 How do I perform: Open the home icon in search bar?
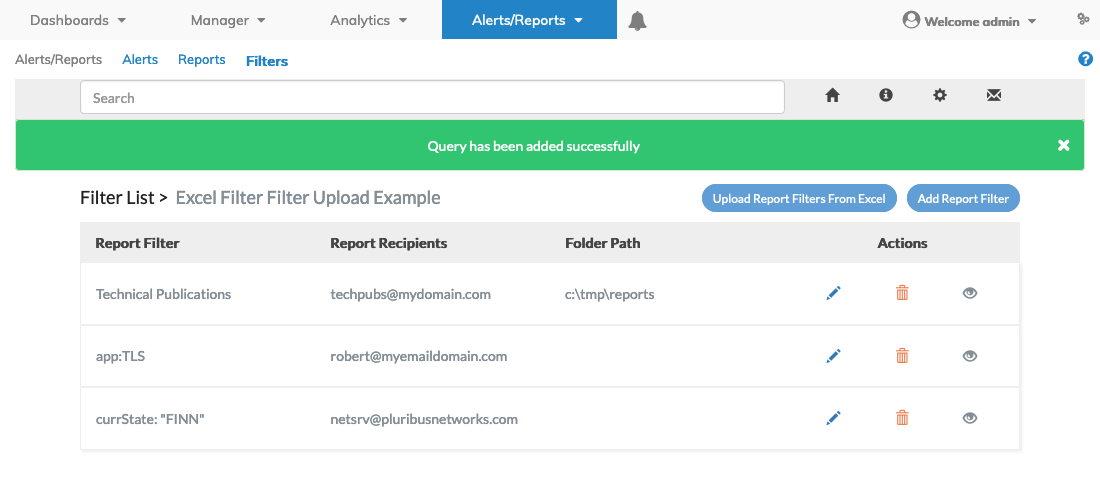[832, 96]
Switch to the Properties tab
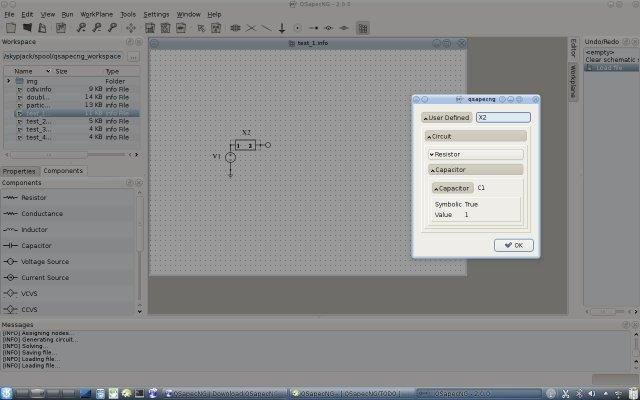Screen dimensions: 640x400 tap(19, 171)
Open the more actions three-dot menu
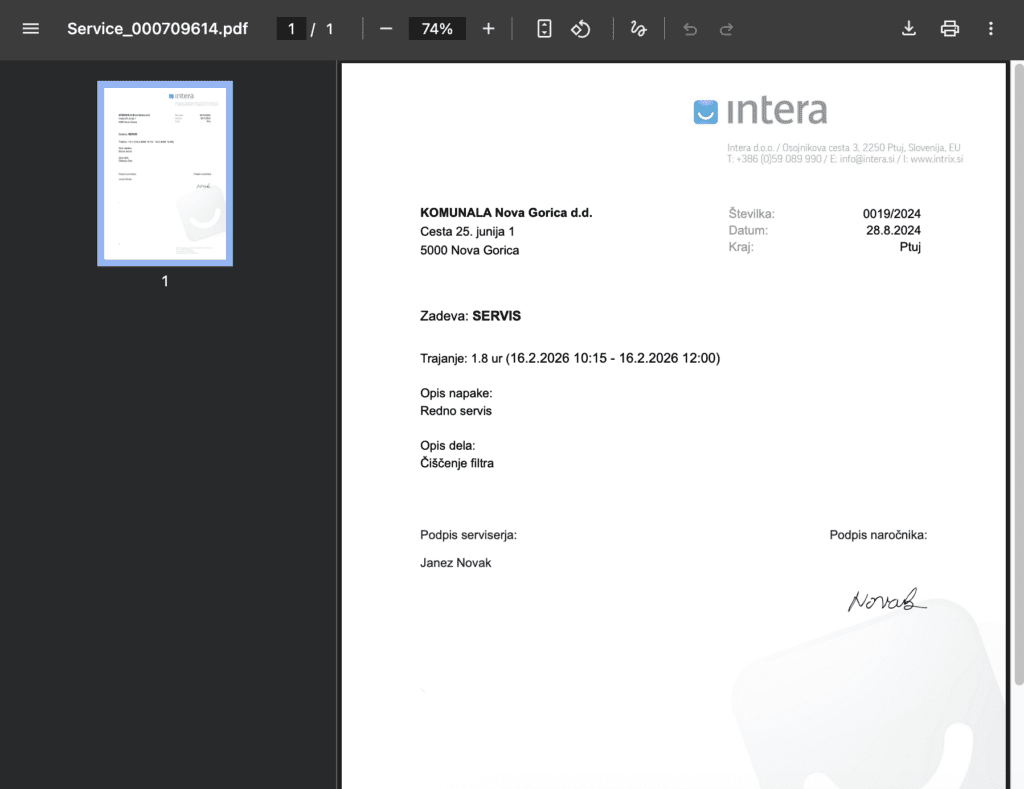The height and width of the screenshot is (789, 1024). coord(990,29)
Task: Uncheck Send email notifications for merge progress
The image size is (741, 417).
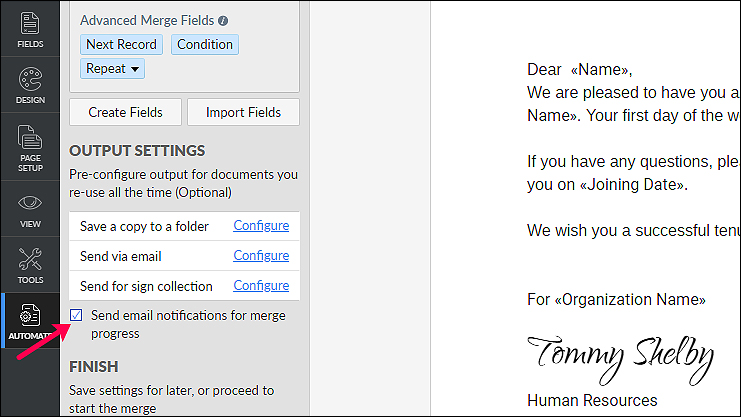Action: point(76,315)
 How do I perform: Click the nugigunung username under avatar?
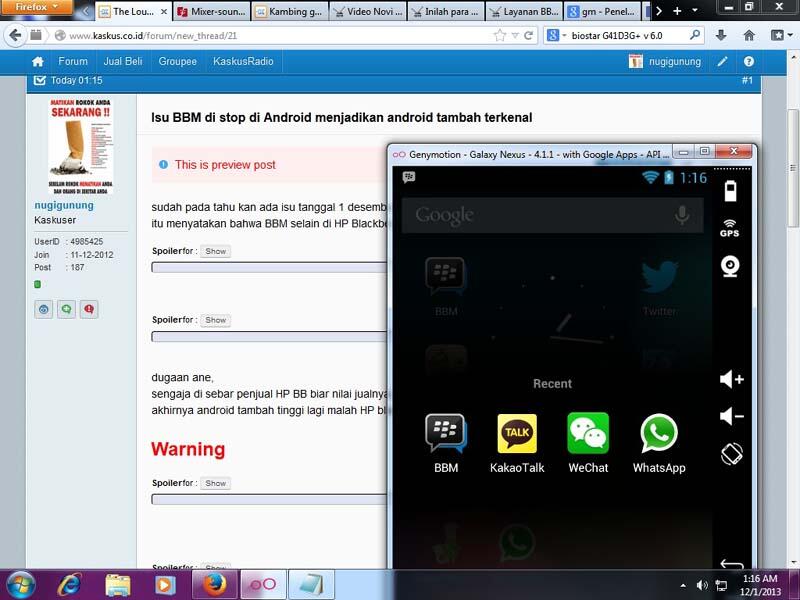click(64, 205)
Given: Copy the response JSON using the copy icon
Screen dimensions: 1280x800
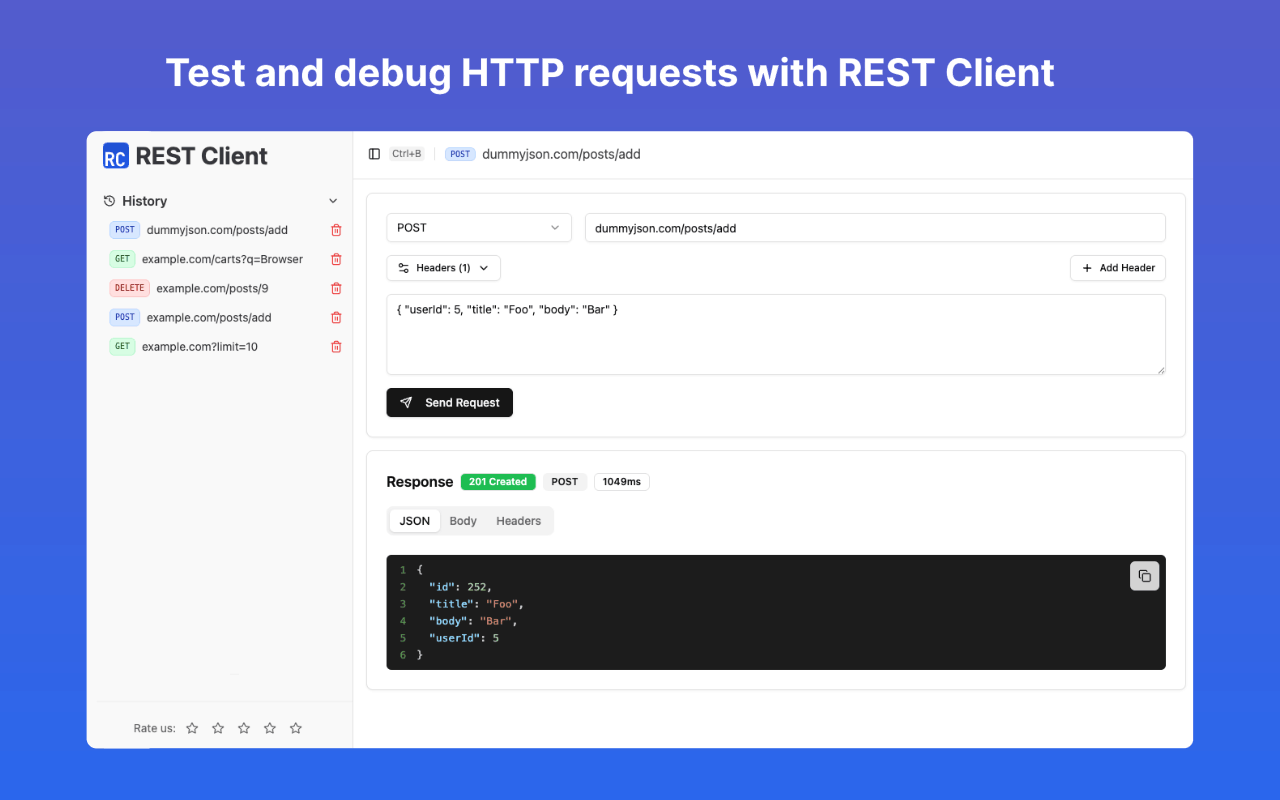Looking at the screenshot, I should click(1144, 576).
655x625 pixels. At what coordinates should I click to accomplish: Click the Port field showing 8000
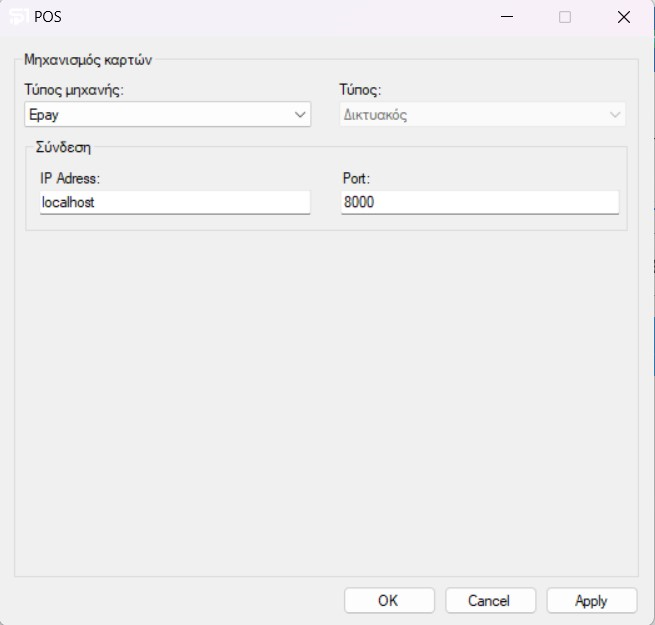coord(479,202)
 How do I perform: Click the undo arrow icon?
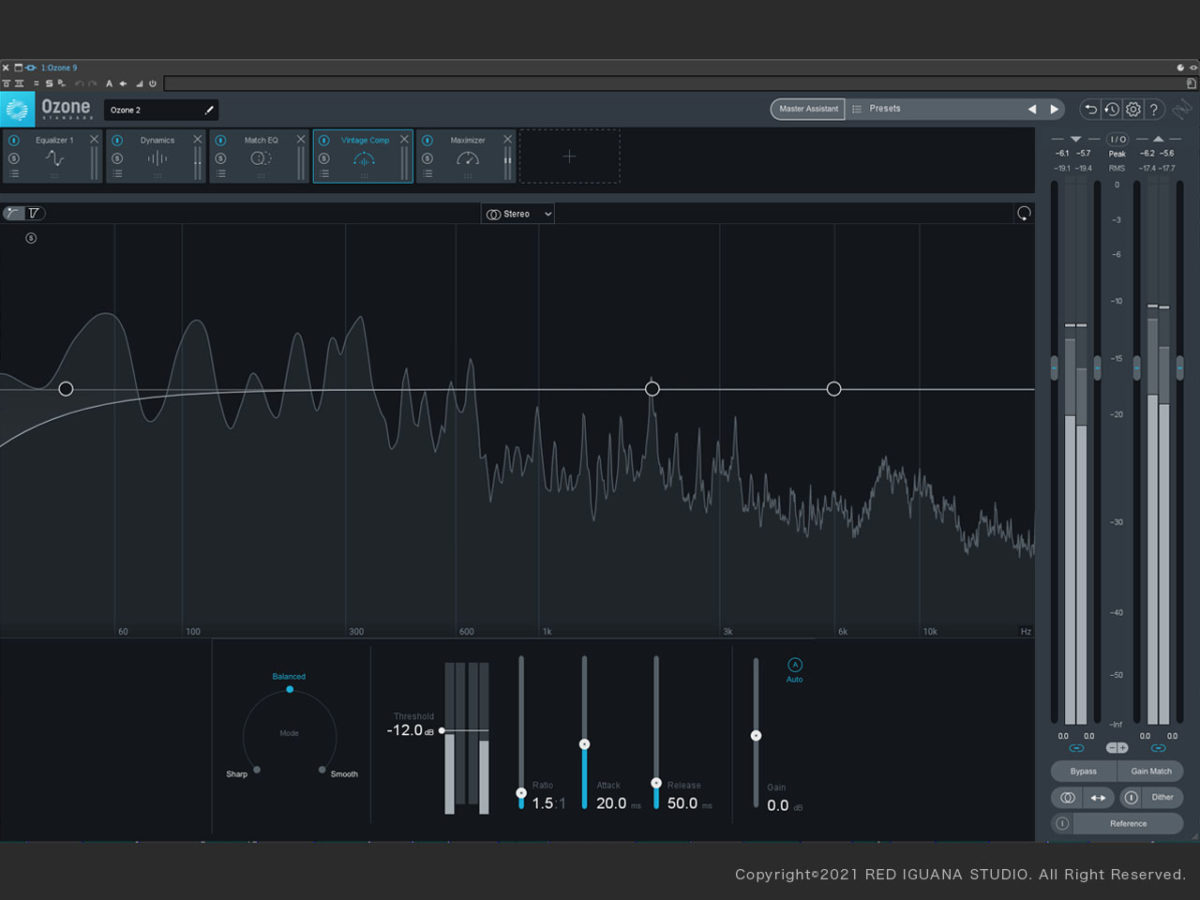pyautogui.click(x=1090, y=109)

════════════════

**EXERCISE GOAL**
Retype the records above exactly, starting at the line that contains "Screen dimensions: 1280x800" and going through the last line, and leave out any pictures.

**TASK ANSWER**
Screen dimensions: 1280x800
Looking at the screenshot, I should click(1144, 576).
655x625 pixels. At what coordinates should I click to accomplish: Click the Port field showing 8000
coord(479,202)
 How do I perform: Click the undo arrow icon?
pyautogui.click(x=1090, y=109)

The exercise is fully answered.